Imagine a town with two gadget sellers. Customers prefer cheaper widgets, so merchants must compete to set the lowest price. Dissatisfied with their meager profits, they meet one evening in a smoky tavern to discuss a secret plan: if they raise prices together instead of competing with each other, they can both make more money. But this type of intentional price fixing, called collusion, has long been illegal. Widget sellers decide not to take risks and everyone can benefit from cheap widgets.

For more than a century, American law has followed this basic pattern: prohibiting these backroom deals and maintaining fair prices. Nowadays, it’s not that simple. Across large swaths of the economy, sellers increasingly rely on computer programs called learning algorithms, which repeatedly adjust prices in response to new data about market conditions. These are often much simpler than the “deep learning” algorithms that power modern artificial intelligence, but they can still be prone to unexpected behavior.

So how can regulators ensure that algorithms set fair prices? Their traditional approach won’t work because it relies on discovering explicit collusion. “Algorithms definitely don’t drink among themselves,” said Aaron Roth, a computer scientist at the University of Pennsylvania.

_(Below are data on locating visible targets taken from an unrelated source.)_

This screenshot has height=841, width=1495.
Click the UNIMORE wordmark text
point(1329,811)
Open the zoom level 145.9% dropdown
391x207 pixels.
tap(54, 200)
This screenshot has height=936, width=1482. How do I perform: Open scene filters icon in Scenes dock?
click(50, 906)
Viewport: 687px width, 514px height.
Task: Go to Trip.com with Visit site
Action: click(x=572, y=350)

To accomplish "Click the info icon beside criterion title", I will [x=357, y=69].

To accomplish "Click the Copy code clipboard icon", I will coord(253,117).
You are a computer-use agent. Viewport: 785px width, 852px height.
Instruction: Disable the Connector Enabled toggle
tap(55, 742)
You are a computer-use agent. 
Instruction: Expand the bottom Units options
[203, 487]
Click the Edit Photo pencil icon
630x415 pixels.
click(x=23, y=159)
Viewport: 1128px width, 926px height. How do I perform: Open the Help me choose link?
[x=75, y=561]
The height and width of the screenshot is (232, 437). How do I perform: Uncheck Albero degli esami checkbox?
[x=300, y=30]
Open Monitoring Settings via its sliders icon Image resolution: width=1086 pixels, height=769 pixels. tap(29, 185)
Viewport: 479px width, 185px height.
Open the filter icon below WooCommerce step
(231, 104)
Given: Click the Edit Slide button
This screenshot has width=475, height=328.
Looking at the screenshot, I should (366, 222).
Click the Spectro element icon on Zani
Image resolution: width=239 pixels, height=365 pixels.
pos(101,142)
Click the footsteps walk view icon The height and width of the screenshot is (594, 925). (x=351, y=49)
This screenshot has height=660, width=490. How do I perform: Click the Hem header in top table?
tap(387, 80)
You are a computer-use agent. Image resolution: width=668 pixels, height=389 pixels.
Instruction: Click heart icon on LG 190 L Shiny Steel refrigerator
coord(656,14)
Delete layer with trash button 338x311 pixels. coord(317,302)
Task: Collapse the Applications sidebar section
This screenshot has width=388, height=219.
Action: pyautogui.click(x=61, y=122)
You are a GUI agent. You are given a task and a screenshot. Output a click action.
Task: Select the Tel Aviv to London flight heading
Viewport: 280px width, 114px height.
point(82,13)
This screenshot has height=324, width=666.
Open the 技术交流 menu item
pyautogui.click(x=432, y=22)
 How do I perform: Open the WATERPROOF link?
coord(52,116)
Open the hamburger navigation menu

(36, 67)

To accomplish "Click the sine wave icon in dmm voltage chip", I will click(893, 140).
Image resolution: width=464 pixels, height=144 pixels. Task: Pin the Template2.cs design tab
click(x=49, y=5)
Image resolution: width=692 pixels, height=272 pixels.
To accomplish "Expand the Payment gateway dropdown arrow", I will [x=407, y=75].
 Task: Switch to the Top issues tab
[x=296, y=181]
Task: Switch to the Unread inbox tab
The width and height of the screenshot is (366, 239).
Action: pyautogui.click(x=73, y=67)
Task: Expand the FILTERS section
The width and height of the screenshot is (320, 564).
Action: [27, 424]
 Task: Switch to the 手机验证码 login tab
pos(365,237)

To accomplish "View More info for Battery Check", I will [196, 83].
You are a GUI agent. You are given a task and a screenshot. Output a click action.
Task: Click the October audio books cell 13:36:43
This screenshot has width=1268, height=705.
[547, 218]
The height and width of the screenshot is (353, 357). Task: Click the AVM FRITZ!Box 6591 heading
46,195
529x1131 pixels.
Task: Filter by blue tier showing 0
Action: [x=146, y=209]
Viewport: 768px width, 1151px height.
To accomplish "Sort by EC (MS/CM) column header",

Yet a widely cited 2019 paper showed that algorithms could learn to get along tacitly, even if they weren’t programmed to do so. A team of researchers pitted two copies of a simple learning algorithm against each other in a simulated market, then let them explore different strategies for increasing their profits. Over time, each algorithm learned, through trial and error, to retaliate when the other lowered prices, by lowering its own price by a huge and disproportionate amount. The end result was high prices, supported by the mutual threat of a price war.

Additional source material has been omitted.